Books started appearing. I'm not qualified to judge his contributions to the study of Irish literature and culture. I know he worked hard at understanding Yeats and other luminaries of the Twilight; he also punched his way through Joyce, even into Finnegans Wake, and could quote Beckett endlessly. His head was full of Irish literary tags. When I'd see him in Toronto, we'd go out for a jar. Say we headed home at midnight, Robert might solemnly intone: "At midnight on the Emperor's pavement flit/ Flames that no faggot feeds, not steel has lit"-then go on to the end of that lovely poem that no-one understands. (He claimed he understood it.)
Let me mention two of his academic books: The Celtic Consciousness, which won an American award in 1982; and The Untold Story (co-edited with Lorna Reynolds), published in 1988, about the Irish in Canada. This second book has a number of fine scholarly pieces. Robert's own contributions, including a selection from his speeches, have the customary ingredients: vatic pronouncements, quotations from the eminent, highly symbolic reachings for effect. He also wrote poetry. He wrote a family history of the O'Driscolls, which I think is one of the funniest books ever written about Newfoundland.

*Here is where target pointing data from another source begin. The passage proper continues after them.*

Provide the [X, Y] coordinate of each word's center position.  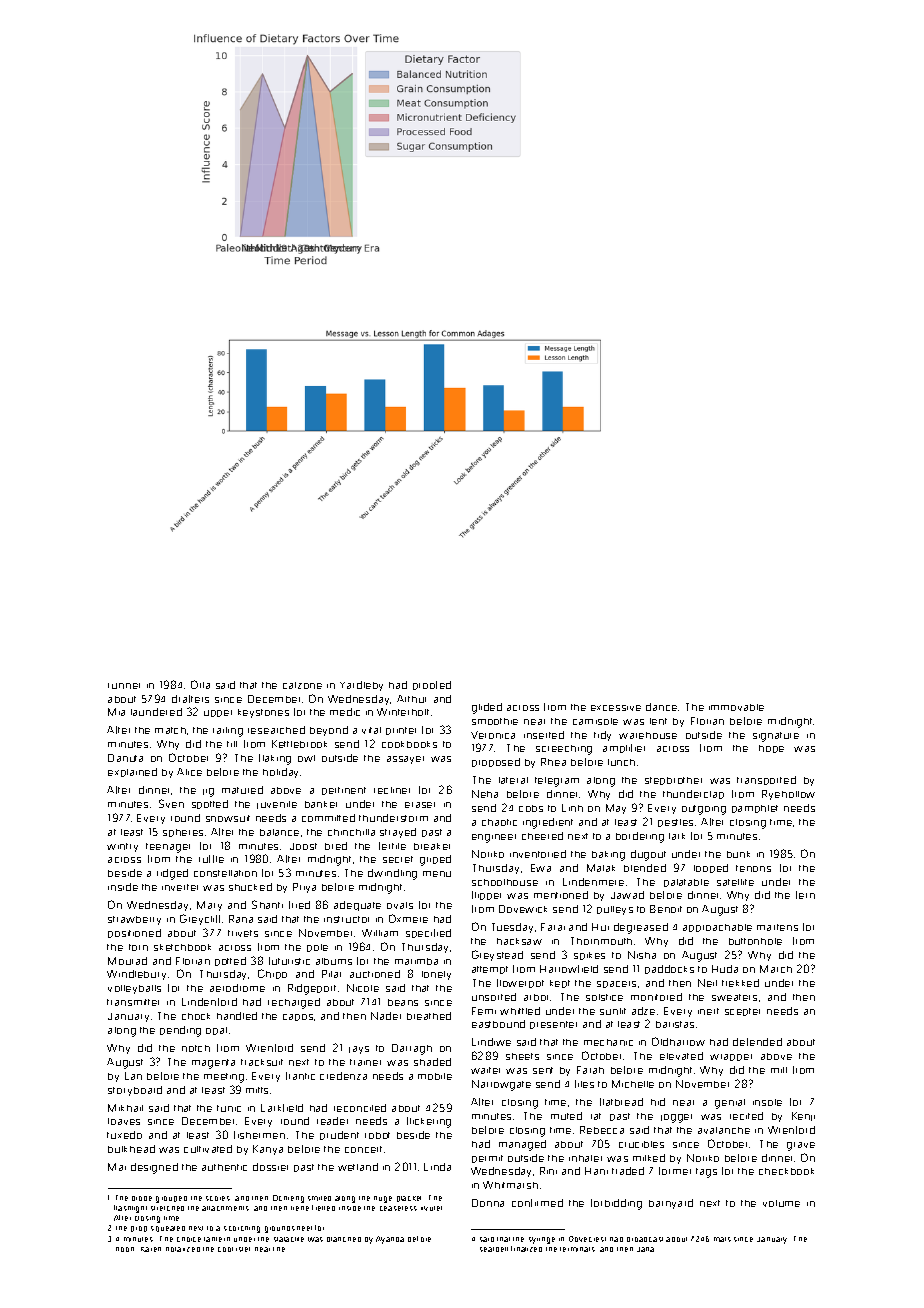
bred [336, 846]
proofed [432, 685]
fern [805, 895]
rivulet [431, 1208]
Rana [241, 919]
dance [661, 707]
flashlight [130, 1209]
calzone [302, 685]
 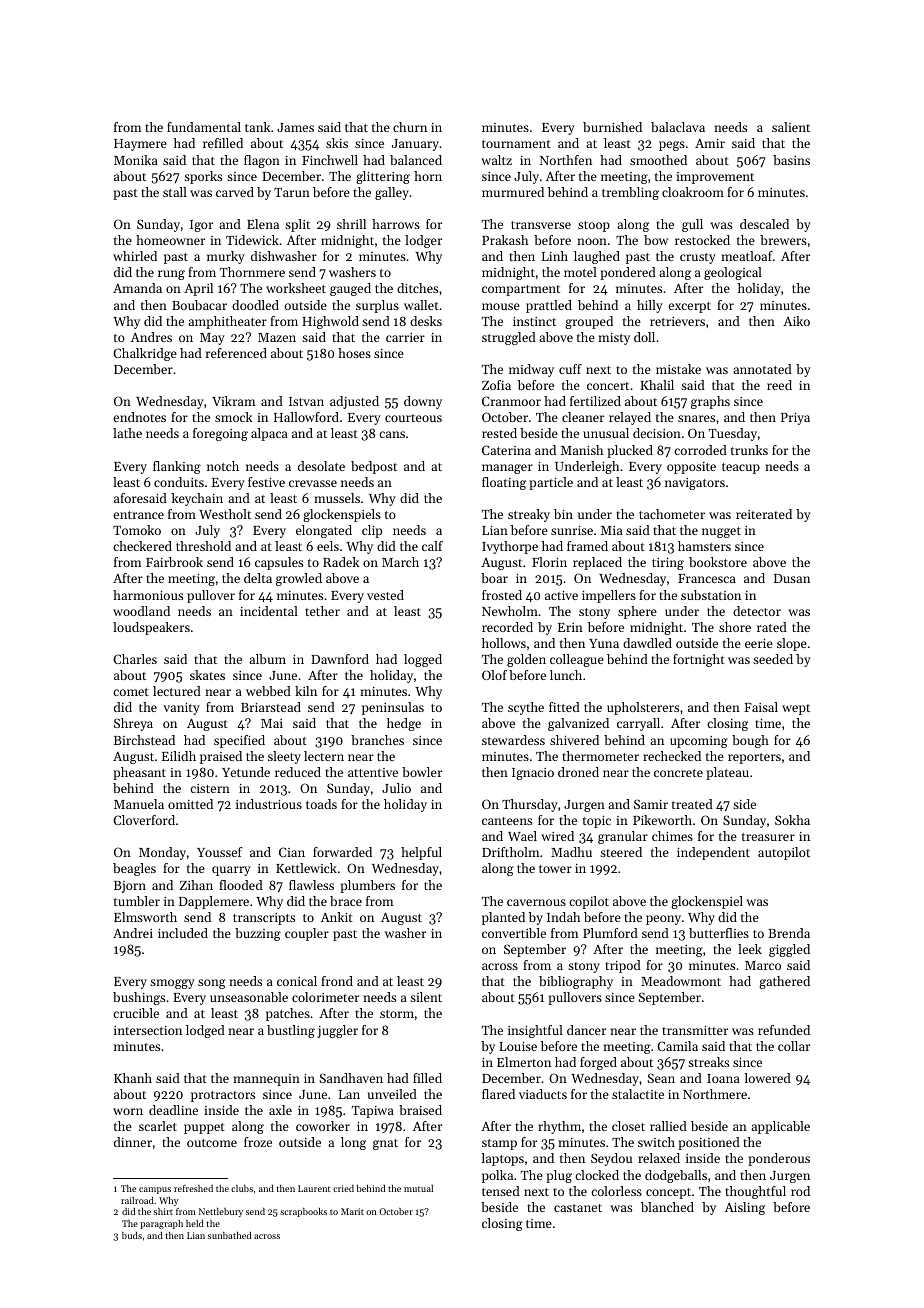 I want to click on galley, so click(x=392, y=193).
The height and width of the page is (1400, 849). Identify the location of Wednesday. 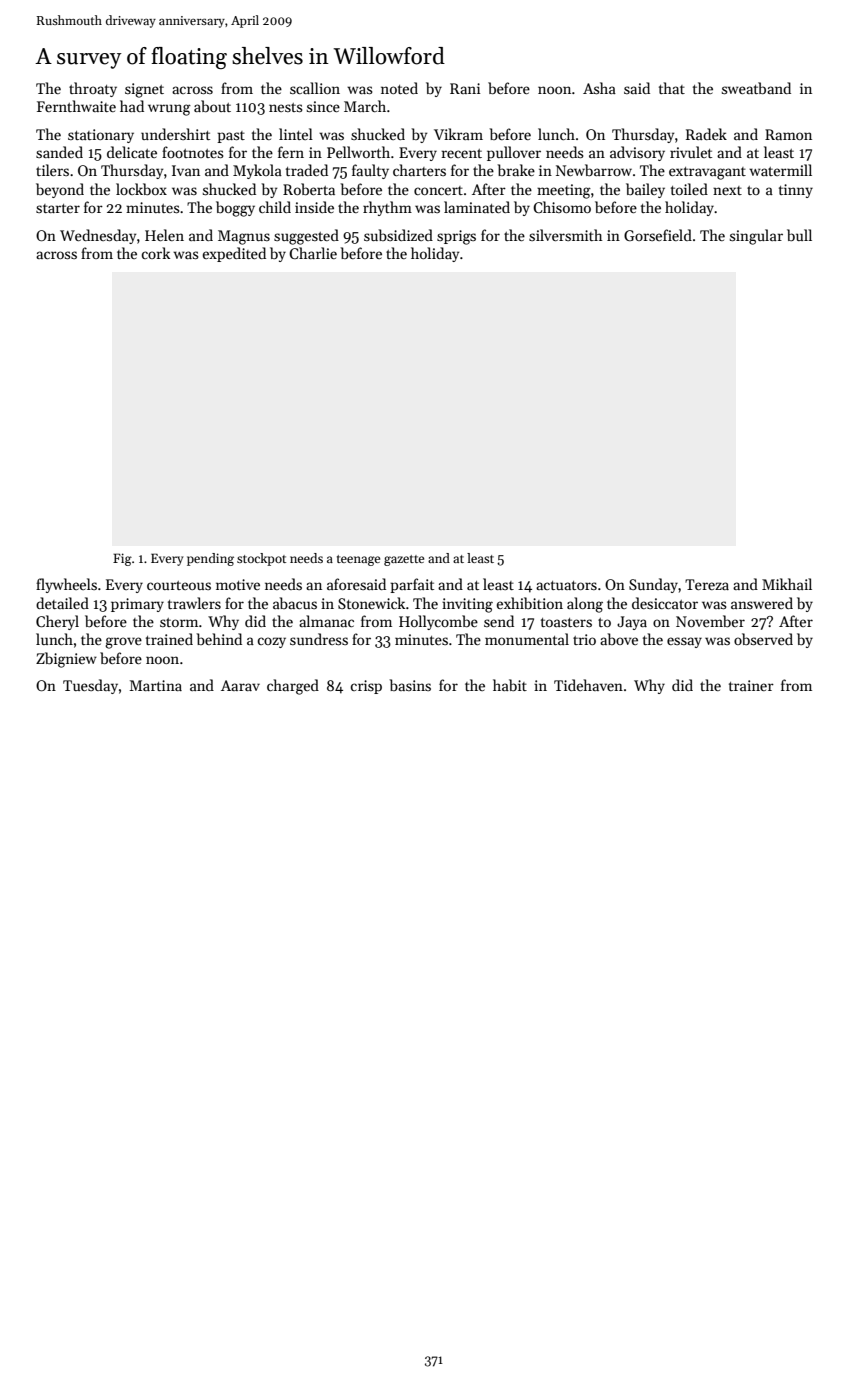
(98, 236).
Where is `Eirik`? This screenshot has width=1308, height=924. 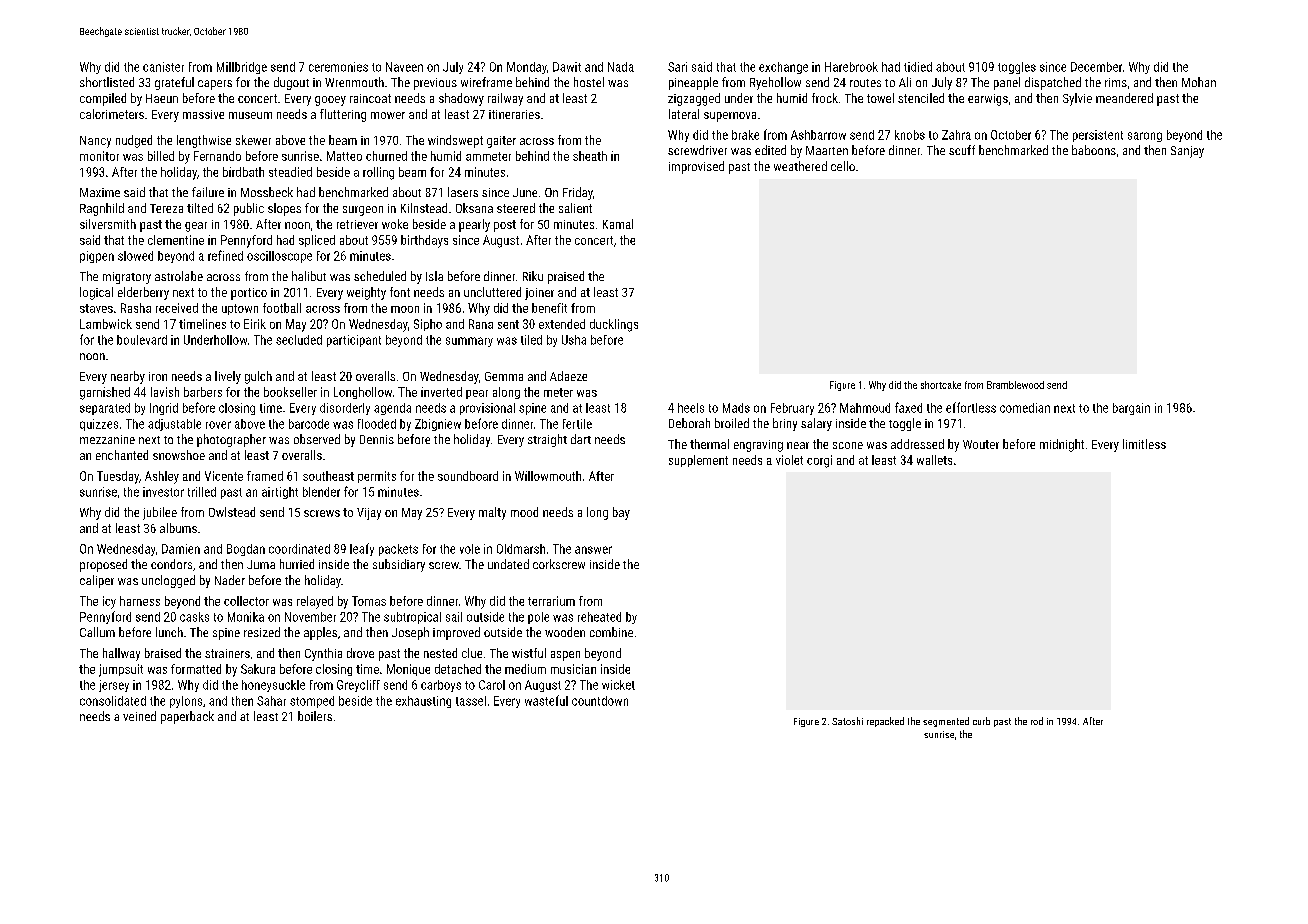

Academe, as he came to see, is more than theatre. The Irish didn't want a Canadian saviour. And did Canada really need Celtic Studies? The O'Driscoll sun had to set. He got sick; he thought himself surrounded by enemies. In his illness, he came to think that Jews were numbered amongst them. I don't know where he got this stupid idea. I can attest that there was no anti-Semitism in the old O'Driscoll I knew.
People lost patience with him. I did, too.
"They mount, they shine, evaporate, and fall," Dr. Johnson wrote of politicians. This happens to academics also. O'Driscoll fell hard. He had little happiness in late years. But in his last letter to me, at Christmas, he wrote that he was "set up in an elegant apartment; as I write I look out over the whole six-mile sweep of Dublin Bay towards Howth Head (and environs as JJ has it) and then from one of my windows I catch a six-mile sweep of the Wicklow mountains. Hard at work, splicing together two books.."
That has a note of joy in it. He would soon go to Iran, he wrote. Then India.
I grieve for him, and will miss him the rest of my life.

Patrick O'Flaherty lives in St. Phillips, Newfoundland.